■ Page text ■
--- Begin ---

This section of the Help contains usage considerations that affect namespace access in general.
Choosing an access protocol
The protocol you choose to use to access a namespace depends on a variety of factors. Some factors have to do with the protocols themselves, others with the environment in which you’re working. For example, your client operating system may dictate the choice of protocol. Or, you may need new applications to be compatible with existing applications that already use a given protocol.
In terms of performance, HTTP is the fastest protocol and WebDAV is a close second. Both are suitable for transferring large amounts of data. CIFS and NFS are significantly slower than HTTP and WebDAV.
With both HTTP and WebDAV:
- Client libraries are available for many different programming languages.
- You can store custom metadata in the namespace.
- You can use SSL security for data transfers. The namespace configuration determines whether this feature is available.
- You can retrieve object data by byte ranges.
- Each operation can be completed in a single transaction, which provides better performance.

--- End ---

■ What you will do ■
**A)** Using the access protocol section, explain what about HTTP and WebDAV operations gives them better performance.
**B)** According to the access protocol section, which protocol is the fastest?
**C)** Decide whether each statement agrees with the access protocol section. Answer yes or no, and quote the words that decide it.
(i) CIFS and NFS run faster than WebDAV.
(ii) HTTP and WebDAV let you retrieve object data by byte ranges.
(iii) SSL security for data transfers is always available with HTTP and WebDAV, whatever the namespace setup.

■ Data segment ■
--- Begin ---

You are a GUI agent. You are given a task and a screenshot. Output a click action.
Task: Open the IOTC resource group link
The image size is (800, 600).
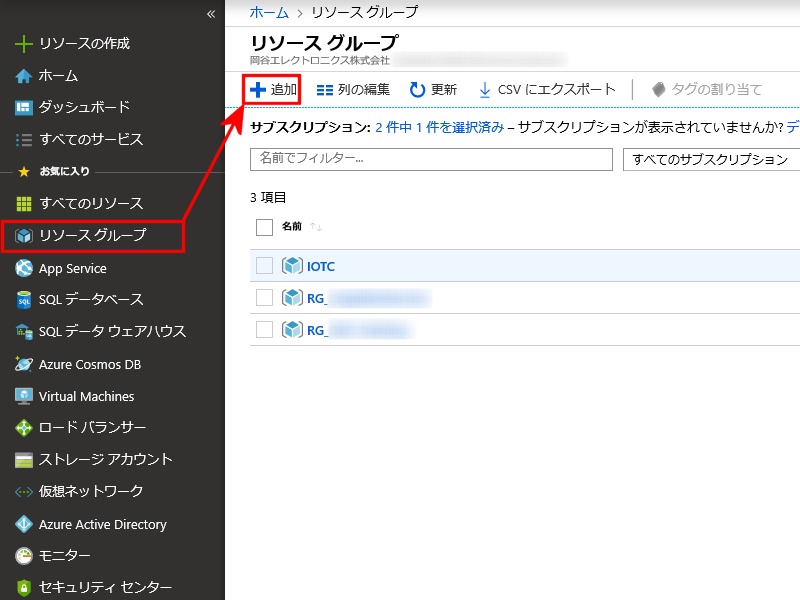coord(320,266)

--- End ---

■ The replies ■
**A)** With HTTP and WebDAV, each operation can be completed in a single transaction. The section says that this is what provides the better performance.

**B)** HTTP is the fastest protocol.

**C)**
(i) No: "CIFS and NFS are significantly slower than HTTP and WebDAV."
(ii) Yes: "You can retrieve object data by byte ranges."
(iii) No: "The namespace configuration determines whether this feature is available."